After a while, someone comes to let me in with apologies. "Sorry for the wait. We´ve got a major job that has everyone tied up at the moment." For the rest of my visit, the pace of activity around the shop never flags until quitting time late in the afternoon. From all appearances, that´s the normal business code around Miami awning, a family-run enterprise that can trace its beginnings to the early 20th century, managing to survive and thrive through the Great Depression and several dozen recessions.
The Miami Awning Co. has a history of quality craftsmanship and has arrived at the door of the 21st century under the leadership of a fourth generation of Reillys. Michael (Mike) Reilly, his sister Joanne Garvey, and his brother-in-law Bill Garvey are, respectively, president, secretary/treasurer and vice president.

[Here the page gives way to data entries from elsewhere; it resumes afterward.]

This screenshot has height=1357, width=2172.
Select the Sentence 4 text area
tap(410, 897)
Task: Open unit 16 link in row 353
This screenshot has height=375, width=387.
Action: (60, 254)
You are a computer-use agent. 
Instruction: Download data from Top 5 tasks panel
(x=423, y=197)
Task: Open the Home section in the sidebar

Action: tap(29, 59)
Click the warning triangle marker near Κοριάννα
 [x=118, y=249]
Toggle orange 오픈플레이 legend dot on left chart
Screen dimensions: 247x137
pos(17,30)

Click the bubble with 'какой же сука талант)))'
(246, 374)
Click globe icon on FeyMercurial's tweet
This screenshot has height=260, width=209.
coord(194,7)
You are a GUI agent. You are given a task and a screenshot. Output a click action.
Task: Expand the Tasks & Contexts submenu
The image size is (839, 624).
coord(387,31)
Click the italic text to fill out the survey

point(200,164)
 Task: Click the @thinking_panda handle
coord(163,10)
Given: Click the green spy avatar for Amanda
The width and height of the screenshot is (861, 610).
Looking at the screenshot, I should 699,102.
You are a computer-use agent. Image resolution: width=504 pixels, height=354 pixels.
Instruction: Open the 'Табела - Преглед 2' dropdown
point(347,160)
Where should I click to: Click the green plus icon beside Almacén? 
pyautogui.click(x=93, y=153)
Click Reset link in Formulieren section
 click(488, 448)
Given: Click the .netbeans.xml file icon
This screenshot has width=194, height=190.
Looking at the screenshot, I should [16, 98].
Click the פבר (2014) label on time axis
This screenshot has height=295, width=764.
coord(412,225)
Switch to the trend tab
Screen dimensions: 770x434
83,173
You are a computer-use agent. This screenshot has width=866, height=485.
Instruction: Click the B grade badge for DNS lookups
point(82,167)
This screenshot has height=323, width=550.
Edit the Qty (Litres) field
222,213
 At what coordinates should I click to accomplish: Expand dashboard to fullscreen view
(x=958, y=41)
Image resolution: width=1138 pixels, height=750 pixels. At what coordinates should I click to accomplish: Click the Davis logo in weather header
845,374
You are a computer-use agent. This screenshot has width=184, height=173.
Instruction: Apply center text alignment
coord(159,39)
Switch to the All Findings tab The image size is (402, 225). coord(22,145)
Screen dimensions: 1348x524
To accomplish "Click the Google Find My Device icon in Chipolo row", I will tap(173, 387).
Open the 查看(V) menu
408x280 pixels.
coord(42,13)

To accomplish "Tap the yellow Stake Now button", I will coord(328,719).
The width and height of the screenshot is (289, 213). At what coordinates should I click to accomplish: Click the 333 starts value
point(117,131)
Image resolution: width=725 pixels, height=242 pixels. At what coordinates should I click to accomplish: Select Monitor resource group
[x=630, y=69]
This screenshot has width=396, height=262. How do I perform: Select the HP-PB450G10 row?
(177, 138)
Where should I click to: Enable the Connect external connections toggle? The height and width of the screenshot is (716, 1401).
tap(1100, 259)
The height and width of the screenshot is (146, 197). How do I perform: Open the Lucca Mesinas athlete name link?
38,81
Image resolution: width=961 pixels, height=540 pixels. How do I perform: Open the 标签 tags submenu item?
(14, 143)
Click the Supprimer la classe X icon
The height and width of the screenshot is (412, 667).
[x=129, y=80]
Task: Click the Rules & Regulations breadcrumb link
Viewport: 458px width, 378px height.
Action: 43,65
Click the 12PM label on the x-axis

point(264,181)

Their business started in 1929 as the Miami Beach Awning Co., with several clients from the wealthy arrivistes from the north who settled in Miami Beach in the 1920s. Among their early clients was notorious Chicago gangster Al Capone. The company´s work order book from the 1920s and 30s is currently displayed in a glass case in the front office, open to the Capone listing-- an order for a complete set of awnings for Capone´s mansion on Palm Island in Biscayne Bay. In more recent times, clients have included such luminaries as former Miami Dolphins´ quarterback Dan Marino, NFL Hall of Famer coach Don Shula, Florida Senator Bob Graham, Latin recording artist Julio Eglesius, and two brothers from the rock group The BeeGees. "All of them were very nice people to work with, says Joanne.